- [Exercise directions]
Exactly the lines below from the line with "You are a GUI" through the line with "Given: Open the News newspaper icon" must make up the answer, both ends included and pictures left out.

---- Provided information

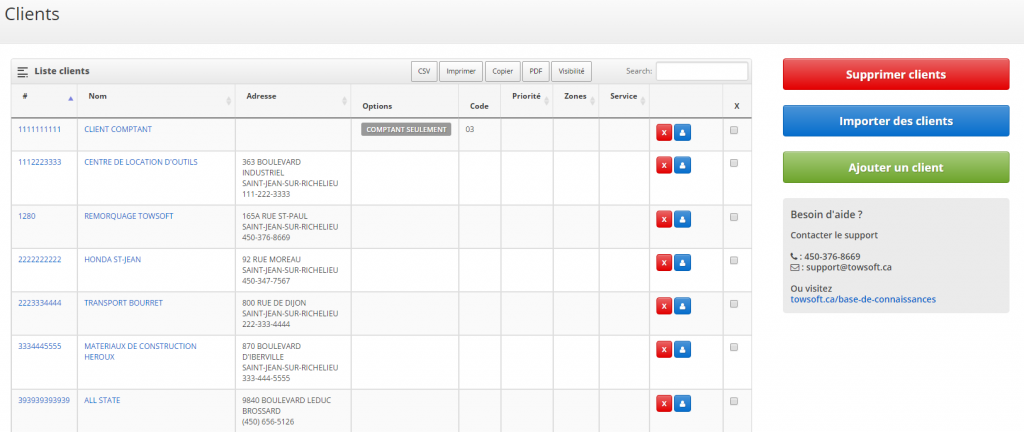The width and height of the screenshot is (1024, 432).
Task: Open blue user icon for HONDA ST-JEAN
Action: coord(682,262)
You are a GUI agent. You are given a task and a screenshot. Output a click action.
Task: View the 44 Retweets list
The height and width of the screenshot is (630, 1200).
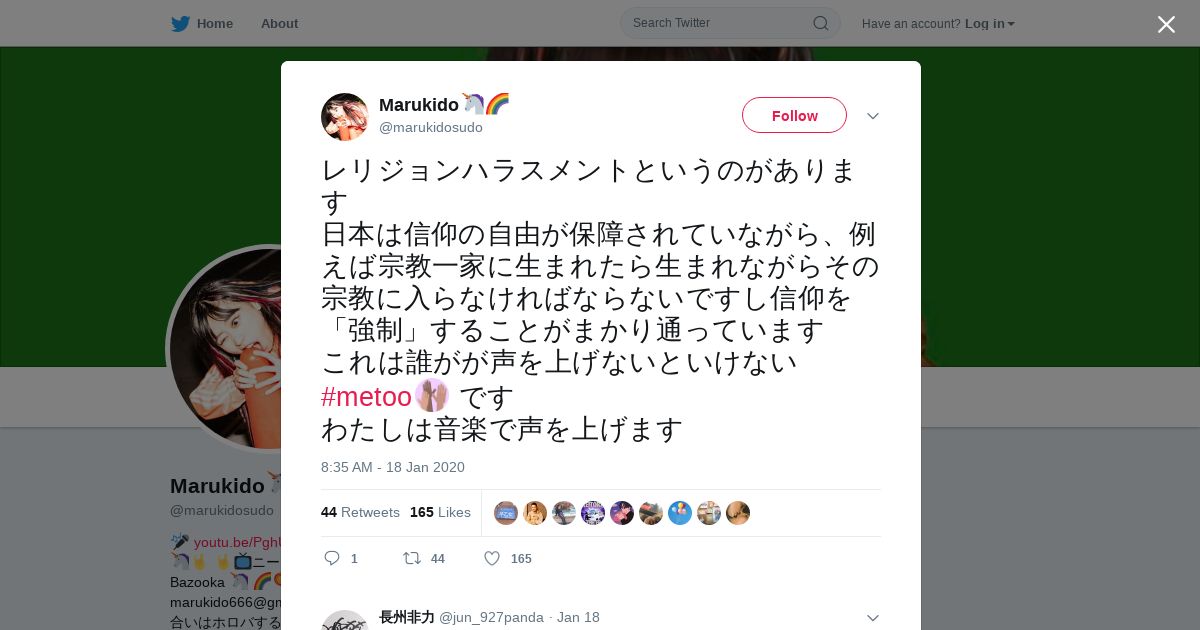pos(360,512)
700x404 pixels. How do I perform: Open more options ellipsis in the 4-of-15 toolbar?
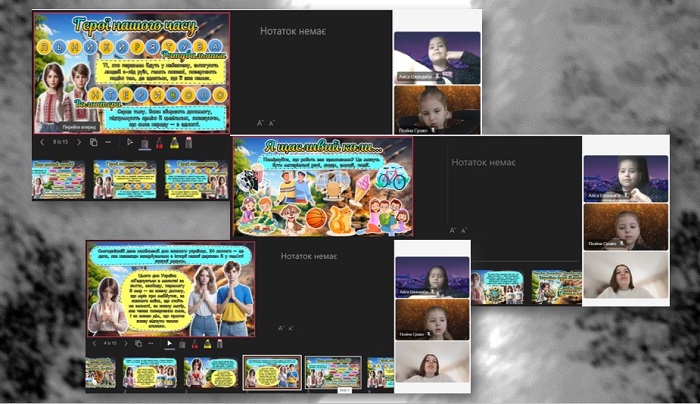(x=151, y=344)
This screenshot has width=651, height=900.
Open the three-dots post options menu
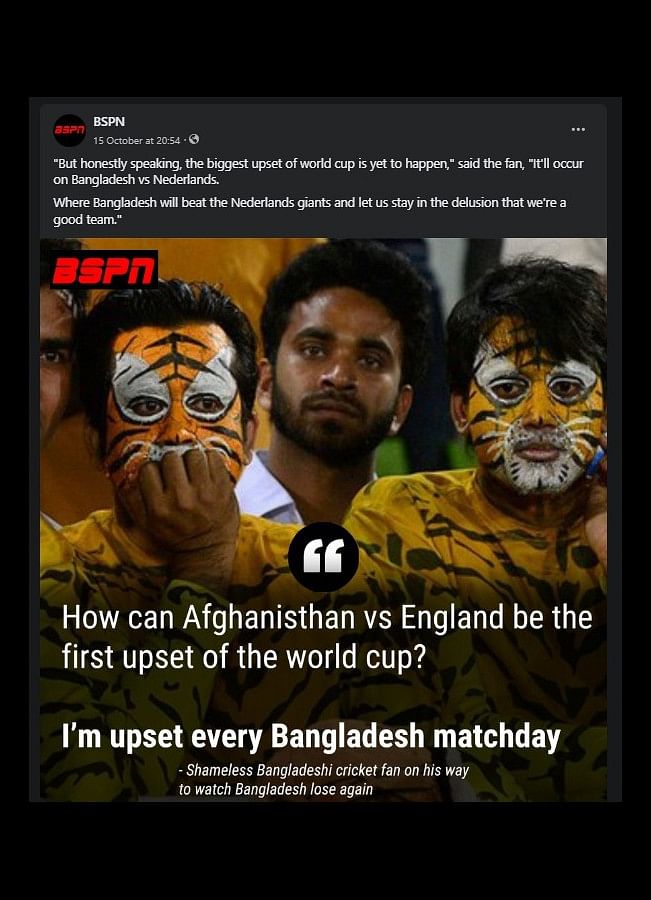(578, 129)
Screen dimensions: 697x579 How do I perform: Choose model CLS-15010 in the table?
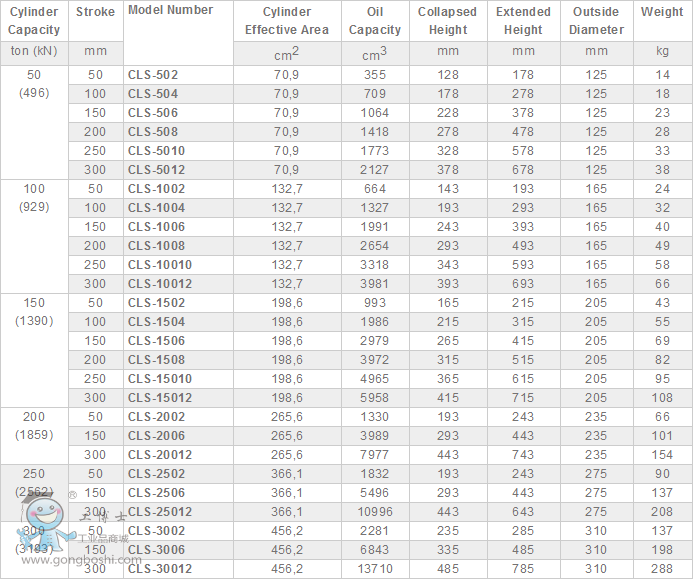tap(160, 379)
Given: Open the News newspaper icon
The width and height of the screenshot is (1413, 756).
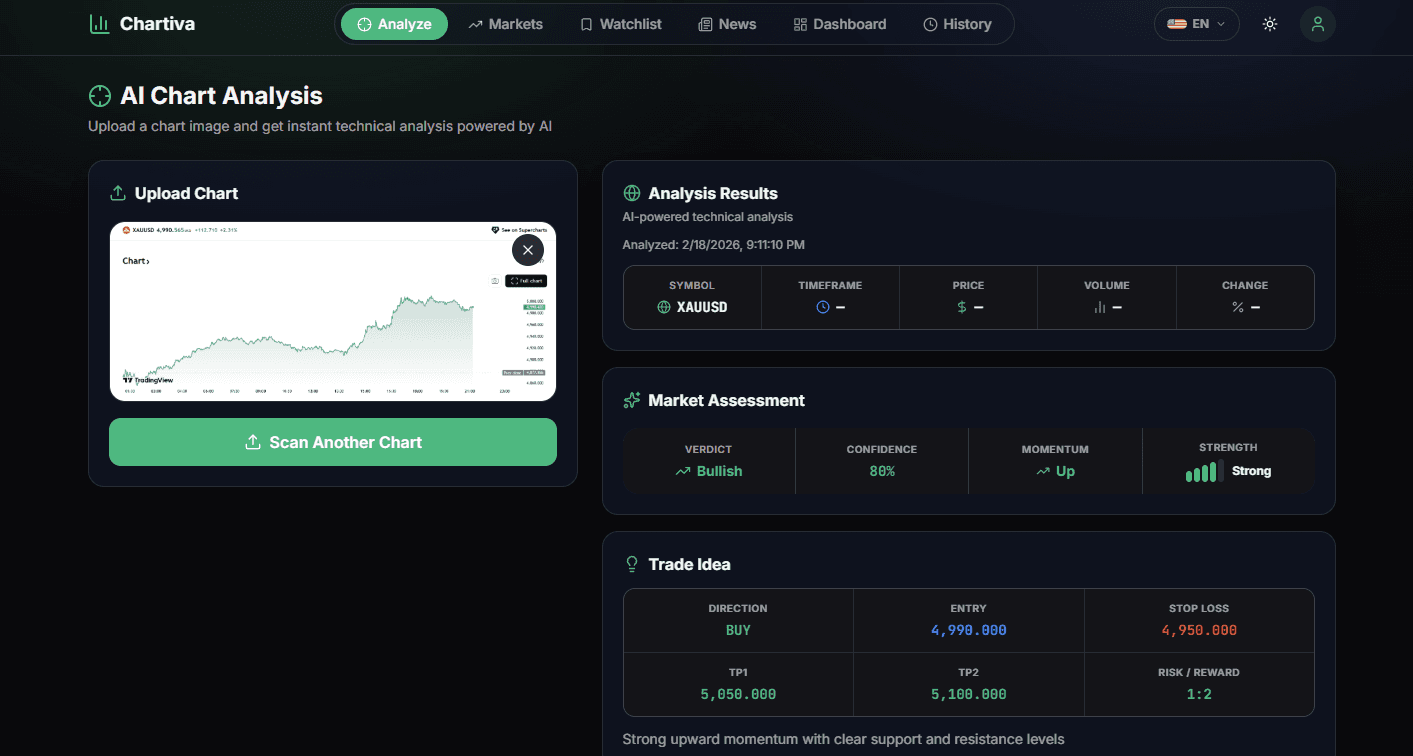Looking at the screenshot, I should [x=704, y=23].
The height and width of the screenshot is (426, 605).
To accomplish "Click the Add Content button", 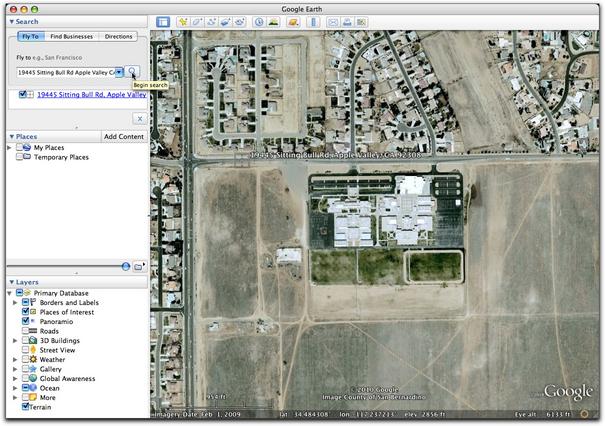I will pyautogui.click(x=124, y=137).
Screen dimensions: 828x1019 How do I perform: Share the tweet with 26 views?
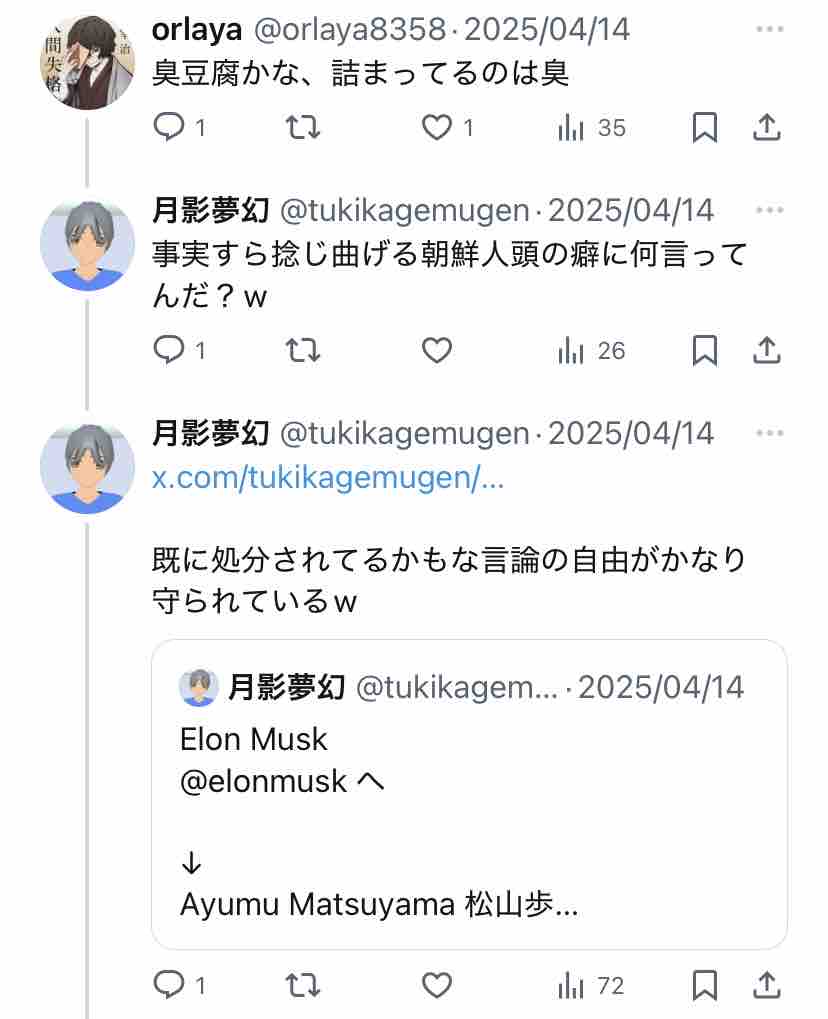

--------

- [Output below]
You are a GUI agent. You are given a task and a screenshot. Output a click action.
Task: View the 44 Retweets list
The height and width of the screenshot is (630, 1200).
pos(360,512)
700x404 pixels. How do I perform: Open more options ellipsis in the 4-of-15 toolbar?
(x=151, y=344)
This screenshot has width=651, height=900.
Open the three-dots post options menu
(578, 129)
Screen dimensions: 697x579 How do I perform: Choose model CLS-15010 in the table?
tap(160, 379)
Given: Open the News newspaper icon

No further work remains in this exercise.